Task description: Report every line of the data below that contains the string "arrow", matching case exactly.

[start Input]

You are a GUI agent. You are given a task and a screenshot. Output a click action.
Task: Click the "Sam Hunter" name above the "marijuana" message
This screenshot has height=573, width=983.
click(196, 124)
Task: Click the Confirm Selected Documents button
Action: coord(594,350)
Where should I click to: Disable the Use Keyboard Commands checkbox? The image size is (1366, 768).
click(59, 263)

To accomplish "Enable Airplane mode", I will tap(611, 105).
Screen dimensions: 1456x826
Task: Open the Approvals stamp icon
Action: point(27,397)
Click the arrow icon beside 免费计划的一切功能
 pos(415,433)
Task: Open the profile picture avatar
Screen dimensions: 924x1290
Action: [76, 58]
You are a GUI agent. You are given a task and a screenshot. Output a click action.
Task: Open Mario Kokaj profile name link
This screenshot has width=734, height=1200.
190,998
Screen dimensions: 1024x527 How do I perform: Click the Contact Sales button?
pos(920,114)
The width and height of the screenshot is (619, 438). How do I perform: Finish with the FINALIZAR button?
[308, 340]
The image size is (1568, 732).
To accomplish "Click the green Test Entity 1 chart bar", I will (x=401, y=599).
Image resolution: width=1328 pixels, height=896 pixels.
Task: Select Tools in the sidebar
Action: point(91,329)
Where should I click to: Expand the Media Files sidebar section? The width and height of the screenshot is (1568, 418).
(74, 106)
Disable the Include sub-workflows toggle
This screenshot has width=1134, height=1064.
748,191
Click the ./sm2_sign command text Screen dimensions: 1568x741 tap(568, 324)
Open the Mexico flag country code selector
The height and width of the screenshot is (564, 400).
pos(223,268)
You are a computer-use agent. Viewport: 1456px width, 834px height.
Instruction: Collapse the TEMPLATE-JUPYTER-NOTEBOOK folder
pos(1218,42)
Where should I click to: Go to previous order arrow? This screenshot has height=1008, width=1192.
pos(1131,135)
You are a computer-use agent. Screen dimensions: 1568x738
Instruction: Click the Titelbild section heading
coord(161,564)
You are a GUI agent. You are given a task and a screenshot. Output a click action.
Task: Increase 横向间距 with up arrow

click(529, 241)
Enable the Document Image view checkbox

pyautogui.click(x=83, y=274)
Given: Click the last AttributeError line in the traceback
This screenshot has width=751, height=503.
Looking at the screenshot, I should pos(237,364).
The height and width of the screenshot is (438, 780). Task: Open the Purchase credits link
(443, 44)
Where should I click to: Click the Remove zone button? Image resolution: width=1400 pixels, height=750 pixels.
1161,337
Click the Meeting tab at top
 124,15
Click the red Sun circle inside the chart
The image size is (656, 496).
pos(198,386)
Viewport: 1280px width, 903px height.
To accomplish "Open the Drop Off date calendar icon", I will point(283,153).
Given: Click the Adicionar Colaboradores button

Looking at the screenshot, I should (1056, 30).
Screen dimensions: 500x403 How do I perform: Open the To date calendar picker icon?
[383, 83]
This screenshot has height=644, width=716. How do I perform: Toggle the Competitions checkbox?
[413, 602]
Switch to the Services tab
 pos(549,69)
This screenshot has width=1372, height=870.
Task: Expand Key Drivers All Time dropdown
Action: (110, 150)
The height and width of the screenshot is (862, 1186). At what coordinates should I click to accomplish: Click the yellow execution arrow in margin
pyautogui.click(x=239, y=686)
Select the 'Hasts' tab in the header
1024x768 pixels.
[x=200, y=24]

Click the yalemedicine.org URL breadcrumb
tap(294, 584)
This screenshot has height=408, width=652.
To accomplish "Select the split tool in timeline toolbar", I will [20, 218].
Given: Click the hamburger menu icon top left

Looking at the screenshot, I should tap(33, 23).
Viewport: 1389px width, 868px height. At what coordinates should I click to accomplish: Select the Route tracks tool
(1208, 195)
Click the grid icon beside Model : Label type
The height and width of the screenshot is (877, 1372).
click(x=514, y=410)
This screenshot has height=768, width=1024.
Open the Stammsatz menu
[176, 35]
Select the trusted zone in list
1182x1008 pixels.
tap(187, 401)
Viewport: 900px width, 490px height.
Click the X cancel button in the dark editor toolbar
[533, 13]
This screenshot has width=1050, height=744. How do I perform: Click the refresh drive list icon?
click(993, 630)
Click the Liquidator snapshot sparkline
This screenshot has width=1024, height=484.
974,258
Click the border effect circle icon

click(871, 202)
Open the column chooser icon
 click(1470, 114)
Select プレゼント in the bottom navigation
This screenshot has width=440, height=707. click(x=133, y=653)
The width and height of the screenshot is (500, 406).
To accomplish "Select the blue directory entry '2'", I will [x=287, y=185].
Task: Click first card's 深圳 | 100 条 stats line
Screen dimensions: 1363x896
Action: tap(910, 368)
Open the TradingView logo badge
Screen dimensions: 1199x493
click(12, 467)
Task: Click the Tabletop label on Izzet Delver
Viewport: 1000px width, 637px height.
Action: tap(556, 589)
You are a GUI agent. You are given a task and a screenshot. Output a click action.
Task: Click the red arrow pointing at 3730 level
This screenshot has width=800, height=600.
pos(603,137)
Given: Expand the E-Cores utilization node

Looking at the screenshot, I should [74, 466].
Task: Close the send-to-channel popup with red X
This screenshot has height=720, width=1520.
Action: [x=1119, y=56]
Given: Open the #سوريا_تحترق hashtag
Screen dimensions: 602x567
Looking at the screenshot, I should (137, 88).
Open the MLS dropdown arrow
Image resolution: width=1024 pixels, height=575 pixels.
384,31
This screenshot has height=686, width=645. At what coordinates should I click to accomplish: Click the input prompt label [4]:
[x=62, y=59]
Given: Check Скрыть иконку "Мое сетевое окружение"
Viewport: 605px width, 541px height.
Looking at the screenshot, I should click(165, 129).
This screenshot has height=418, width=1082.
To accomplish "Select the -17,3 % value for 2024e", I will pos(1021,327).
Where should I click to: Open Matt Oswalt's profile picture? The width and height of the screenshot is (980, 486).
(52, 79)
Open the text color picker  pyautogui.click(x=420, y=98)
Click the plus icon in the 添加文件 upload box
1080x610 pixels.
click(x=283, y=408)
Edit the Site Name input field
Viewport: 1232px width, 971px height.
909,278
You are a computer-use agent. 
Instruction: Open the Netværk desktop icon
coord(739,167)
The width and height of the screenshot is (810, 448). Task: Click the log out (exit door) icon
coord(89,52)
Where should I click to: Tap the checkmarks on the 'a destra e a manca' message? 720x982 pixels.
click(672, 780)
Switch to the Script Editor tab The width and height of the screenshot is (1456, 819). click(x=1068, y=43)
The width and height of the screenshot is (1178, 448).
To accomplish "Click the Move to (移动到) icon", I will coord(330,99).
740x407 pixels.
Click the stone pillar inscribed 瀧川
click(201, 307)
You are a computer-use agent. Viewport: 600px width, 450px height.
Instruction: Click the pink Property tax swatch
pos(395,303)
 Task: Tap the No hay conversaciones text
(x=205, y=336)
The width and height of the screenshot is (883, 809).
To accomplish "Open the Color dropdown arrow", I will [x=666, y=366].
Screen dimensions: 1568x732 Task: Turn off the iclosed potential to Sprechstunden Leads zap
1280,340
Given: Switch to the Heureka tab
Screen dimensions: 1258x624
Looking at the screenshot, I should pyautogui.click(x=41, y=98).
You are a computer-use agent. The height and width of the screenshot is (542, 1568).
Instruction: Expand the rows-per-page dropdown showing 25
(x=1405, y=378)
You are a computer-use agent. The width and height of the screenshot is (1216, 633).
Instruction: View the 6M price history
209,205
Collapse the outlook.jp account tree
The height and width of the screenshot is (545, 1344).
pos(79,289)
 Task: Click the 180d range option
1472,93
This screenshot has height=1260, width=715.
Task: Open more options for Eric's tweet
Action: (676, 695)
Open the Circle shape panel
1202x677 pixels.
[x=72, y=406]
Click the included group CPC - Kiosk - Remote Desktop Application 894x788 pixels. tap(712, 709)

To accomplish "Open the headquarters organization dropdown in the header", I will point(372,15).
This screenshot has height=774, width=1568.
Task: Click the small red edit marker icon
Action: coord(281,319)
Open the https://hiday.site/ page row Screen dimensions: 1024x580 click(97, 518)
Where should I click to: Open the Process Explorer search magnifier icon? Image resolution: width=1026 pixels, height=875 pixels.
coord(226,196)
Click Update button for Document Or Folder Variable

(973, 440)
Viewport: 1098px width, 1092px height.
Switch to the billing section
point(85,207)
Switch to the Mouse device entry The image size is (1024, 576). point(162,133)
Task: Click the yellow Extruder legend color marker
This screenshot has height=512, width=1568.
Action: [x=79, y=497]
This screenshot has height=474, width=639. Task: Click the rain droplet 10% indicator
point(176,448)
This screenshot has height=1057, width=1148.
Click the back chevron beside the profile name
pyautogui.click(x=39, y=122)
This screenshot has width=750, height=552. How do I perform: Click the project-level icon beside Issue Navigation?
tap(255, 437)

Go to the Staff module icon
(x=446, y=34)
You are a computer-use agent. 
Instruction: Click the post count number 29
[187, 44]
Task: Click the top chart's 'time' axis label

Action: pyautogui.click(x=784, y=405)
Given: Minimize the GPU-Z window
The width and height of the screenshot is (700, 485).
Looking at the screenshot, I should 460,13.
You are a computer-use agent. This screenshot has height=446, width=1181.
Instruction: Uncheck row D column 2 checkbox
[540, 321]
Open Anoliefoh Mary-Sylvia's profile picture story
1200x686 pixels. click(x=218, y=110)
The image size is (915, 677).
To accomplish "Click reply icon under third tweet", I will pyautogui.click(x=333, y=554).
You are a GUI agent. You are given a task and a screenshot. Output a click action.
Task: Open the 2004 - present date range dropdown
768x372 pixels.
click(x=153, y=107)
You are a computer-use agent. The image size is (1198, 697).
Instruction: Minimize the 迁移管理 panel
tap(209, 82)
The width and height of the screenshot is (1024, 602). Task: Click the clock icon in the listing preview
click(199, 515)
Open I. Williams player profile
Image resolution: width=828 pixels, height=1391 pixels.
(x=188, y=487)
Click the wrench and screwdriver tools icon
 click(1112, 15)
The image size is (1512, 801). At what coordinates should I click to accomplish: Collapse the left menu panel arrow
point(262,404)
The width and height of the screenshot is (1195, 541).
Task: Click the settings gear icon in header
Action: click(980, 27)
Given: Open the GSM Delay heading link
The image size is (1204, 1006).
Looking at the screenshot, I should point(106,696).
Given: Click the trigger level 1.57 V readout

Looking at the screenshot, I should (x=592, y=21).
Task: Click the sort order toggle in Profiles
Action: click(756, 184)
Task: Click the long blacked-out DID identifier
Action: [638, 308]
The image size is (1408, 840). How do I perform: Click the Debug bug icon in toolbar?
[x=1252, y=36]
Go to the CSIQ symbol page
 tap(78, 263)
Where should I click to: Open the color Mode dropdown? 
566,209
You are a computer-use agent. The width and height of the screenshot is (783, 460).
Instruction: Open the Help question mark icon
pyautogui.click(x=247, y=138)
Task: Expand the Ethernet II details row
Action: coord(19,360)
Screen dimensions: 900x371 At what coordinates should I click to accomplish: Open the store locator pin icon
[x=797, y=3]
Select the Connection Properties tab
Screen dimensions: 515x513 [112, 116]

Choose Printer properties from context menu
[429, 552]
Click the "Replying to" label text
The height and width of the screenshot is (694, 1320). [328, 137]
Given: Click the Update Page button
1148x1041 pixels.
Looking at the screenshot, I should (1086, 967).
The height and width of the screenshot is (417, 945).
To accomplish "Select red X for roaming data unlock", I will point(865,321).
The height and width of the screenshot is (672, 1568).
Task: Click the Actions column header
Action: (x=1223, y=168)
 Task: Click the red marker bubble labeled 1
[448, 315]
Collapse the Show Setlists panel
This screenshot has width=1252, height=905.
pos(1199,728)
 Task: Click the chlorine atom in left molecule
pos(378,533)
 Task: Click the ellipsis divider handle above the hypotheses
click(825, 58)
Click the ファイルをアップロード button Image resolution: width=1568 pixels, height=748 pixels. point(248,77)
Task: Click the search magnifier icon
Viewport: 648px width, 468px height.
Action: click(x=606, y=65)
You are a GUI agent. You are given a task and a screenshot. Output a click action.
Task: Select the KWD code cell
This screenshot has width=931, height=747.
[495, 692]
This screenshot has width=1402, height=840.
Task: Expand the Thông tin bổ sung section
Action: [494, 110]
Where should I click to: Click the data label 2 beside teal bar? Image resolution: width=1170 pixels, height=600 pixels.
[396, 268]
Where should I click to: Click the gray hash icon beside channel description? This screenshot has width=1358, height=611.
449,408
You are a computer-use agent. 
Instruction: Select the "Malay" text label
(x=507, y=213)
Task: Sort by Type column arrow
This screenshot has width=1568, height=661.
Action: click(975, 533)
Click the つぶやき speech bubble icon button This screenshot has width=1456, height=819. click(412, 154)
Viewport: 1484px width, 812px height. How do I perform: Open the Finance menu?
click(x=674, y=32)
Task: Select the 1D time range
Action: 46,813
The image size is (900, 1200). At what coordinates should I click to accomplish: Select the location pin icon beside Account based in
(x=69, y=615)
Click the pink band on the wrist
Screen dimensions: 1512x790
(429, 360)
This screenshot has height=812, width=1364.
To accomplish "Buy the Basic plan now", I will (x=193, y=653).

[end Input]

Output of the exercise:
Click the arrow icon beside 免费计划的一切功能
Where should I click to: Go to previous order arrow? This screenshot has height=1008, width=1192.
Task: Increase 横向间距 with up arrow
The height and width of the screenshot is (862, 1186). At what coordinates should I click to accomplish: Click the yellow execution arrow in margin
Task: Click the red arrow pointing at 3730 level
Open the MLS dropdown arrow
To accomplish "Open the Color dropdown arrow", I will [x=666, y=366].
The image size is (1512, 801). At what coordinates should I click to accomplish: Collapse the left menu panel arrow
Task: Sort by Type column arrow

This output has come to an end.